→ **AIM OF THE EXERCISE**
How many lines below contain the word "Share"? Answer with that number alone.

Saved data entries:

- - - - - - -

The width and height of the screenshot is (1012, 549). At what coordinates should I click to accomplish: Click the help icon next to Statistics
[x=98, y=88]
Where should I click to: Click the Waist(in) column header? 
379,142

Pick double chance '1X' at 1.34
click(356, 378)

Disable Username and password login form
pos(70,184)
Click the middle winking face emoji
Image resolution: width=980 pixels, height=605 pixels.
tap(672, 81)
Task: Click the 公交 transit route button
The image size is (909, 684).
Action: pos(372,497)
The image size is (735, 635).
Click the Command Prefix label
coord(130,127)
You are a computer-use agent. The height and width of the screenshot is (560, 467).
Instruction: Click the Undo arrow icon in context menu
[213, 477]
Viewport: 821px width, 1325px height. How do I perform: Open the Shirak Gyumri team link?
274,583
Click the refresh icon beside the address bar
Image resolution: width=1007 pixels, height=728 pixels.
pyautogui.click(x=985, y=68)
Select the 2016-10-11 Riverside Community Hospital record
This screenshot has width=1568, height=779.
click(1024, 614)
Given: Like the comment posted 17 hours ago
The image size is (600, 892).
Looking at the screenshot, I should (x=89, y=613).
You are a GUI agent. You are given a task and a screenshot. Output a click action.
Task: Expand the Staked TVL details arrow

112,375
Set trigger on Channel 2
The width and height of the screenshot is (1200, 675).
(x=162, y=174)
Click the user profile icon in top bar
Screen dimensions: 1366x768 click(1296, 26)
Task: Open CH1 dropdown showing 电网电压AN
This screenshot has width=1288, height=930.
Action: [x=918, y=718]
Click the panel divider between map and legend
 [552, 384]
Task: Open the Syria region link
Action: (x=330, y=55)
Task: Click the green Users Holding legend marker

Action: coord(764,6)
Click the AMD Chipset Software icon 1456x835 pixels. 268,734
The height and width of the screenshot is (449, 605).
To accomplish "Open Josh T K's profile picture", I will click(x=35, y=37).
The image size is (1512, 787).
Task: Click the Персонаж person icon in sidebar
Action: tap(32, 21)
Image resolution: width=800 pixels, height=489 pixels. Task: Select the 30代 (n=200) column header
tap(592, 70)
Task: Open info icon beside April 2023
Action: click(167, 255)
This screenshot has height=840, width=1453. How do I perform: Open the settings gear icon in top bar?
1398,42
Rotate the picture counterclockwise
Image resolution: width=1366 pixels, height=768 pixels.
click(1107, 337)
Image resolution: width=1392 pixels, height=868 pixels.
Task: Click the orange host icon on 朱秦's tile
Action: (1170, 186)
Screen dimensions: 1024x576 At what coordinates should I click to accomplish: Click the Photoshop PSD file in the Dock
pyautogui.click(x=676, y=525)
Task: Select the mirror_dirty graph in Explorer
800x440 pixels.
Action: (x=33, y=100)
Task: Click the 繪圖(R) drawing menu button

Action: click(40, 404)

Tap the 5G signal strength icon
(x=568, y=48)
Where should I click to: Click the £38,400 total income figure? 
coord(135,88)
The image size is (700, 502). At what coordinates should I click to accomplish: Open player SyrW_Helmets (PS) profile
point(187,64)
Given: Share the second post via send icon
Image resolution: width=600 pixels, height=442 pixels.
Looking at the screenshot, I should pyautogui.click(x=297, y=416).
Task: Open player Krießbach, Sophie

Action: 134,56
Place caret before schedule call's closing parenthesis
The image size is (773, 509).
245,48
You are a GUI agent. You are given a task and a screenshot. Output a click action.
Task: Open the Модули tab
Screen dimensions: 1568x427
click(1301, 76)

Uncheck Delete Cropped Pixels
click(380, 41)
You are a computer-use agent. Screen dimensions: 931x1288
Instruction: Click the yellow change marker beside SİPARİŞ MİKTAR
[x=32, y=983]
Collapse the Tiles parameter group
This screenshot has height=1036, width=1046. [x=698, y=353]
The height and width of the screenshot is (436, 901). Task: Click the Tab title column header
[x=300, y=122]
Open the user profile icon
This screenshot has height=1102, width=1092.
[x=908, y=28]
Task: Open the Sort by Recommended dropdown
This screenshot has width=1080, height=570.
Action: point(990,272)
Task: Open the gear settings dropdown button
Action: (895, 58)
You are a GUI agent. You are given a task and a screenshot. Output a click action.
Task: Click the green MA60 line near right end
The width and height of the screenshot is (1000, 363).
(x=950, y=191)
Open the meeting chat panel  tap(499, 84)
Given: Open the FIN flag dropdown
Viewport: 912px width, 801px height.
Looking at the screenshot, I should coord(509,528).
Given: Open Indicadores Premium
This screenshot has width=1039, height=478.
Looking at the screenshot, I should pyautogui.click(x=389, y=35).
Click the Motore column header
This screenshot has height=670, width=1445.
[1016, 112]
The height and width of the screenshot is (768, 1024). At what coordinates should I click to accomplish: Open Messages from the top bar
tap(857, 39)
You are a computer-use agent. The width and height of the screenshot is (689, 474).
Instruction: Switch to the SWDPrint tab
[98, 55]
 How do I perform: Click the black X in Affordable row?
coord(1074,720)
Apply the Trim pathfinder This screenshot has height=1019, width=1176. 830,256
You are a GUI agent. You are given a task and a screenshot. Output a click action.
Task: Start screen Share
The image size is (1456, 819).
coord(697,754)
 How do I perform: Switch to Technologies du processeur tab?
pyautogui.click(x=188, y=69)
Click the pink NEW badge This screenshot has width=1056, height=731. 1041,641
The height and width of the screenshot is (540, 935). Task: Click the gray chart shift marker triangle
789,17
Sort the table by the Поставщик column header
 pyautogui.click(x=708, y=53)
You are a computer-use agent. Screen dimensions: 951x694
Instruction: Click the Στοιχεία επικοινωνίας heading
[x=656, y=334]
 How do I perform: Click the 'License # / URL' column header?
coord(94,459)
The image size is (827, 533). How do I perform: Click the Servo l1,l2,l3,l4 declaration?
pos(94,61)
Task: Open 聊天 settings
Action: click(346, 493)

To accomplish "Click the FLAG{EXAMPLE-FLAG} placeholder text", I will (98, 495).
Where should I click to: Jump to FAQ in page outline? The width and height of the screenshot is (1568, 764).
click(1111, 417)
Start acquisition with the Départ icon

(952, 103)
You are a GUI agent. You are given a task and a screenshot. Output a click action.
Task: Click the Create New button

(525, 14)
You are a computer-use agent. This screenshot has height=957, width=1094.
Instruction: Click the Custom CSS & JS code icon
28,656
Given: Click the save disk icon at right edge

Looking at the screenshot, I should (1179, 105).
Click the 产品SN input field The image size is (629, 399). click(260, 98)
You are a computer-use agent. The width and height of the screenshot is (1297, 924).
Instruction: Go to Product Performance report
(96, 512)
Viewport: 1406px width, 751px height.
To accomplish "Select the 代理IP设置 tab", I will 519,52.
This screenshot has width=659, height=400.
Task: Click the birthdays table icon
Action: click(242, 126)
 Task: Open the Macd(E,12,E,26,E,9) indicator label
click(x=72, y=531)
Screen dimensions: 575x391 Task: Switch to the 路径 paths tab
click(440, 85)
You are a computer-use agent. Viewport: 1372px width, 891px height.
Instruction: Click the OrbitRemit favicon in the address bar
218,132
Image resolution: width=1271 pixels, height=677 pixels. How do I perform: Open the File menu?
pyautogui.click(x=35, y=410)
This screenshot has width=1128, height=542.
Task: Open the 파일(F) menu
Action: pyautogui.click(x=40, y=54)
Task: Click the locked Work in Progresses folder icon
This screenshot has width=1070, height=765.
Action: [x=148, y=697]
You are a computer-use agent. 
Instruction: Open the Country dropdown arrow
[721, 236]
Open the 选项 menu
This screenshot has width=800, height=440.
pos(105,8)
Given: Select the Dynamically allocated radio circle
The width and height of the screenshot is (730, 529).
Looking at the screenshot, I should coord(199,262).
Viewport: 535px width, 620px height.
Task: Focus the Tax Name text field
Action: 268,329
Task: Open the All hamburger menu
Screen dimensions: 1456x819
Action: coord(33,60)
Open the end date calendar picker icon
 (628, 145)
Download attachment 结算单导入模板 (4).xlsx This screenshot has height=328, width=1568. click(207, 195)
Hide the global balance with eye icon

- - - - - - -

→ **RESULT OF THIS TASK**
2